El pasado 8 de agosto, la artista visual y directora de la Bienal SACO, Dagmara Wyskiel, hizo entrega de su obra La levedad del litio (3) al Instituto Nacional de Litio y Salares (INLiSA). La pieza, creada a partir de litio y rocas recolectadas en el salar de Atacama, simboliza una colaboración inédita entre el arte contemporáneo y la investigación científica, estableciendo un diálogo entre dos mundos aparentemente distantes, pero profundamente conectados.
“Como instituto nosotros no solamente tenemos una misión de crear conocimiento y contribuir al desarrollo de tecnologías, sino que también estamos llamados a poder tener esta conexión con la ciudadanía a través de la ciencia ciudadana, que se traduce en repositorios de conocimiento e instancias de intercambio y creemos que el arte es uno de estos vehículos que permiten poder levantar este nexo”, señaló Hernán Cáceres, director del INLiSA, respecto al interés en levantar esta colaboración junto a Bienal SACO.



Por su parte, Dagmara señala que la Bienal desde hace años ha venido trabajando con diferentes grupos de conocimiento científico, y desde allí nace el interés por relacionarse con esta institución.
“Es muy importante empezar a darle forma desde el arte al litio hoy tan presente en todo el mundo y en específico en la región (…) Para darle ese acento humano a todo el campo relacionado con la extracción de litio, este encuentro es muy relevante. En ese sentido creo que a través de ese gesto simbólico de la concesión, estamos fortaleciendo un camino necesario, especialmente para Antofagasta”, comentó la artista.


La obra, que forma parte de una serie de cuatro piezas, propone una reflexión sobre las posibles conexiones entre el universo –bajo los cielos más limpios del planeta– y los elementos que yacen bajo nuestros pies en el salar. Para Wyskiel, existe una escasa documentación en el imaginario colectivo respecto al litio, lo que motivó su exploración artística: “Cuando pensamos en cobre, oro o plata, tenemos imágenes claras. Pero con el litio no sucede lo mismo. Hay un vacío visual importante, y ahí es donde el arte puede ofrecer una narrativa necesaria”.


Actualmente, la obra se encuentra instalada en las oficinas de INLiSA y de Mak Abogados, estudio que también se sumó a esta iniciativa como anfitrión.
“Fue una grata sorpresa haber sido invitados a recibir esta obra.

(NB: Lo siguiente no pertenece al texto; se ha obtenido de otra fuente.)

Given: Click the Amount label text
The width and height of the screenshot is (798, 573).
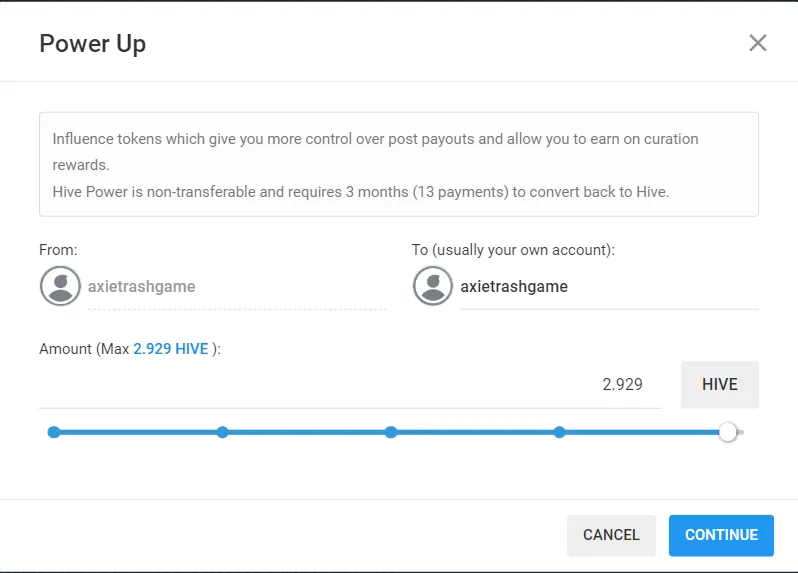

Al conocer el trabajo de Dagmara, comprendimos su trascendencia internacional y el valor de acercar el arte a otros espacios como el nuestro, desde el mundo del derecho y la legislación”, señaló Ricardo Mak Cortéz, abogado y socio fundador de la firma.
La levedad del litio (3) no sólo materializa una colaboración entre instituciones, sino que abre nuevas posibilidades para repensar el territorio, sus recursos y sus narrativas desde una mirada más integral, donde la ciencia, el arte y la sociedad se encuentren y se enriquezcan mutuamente.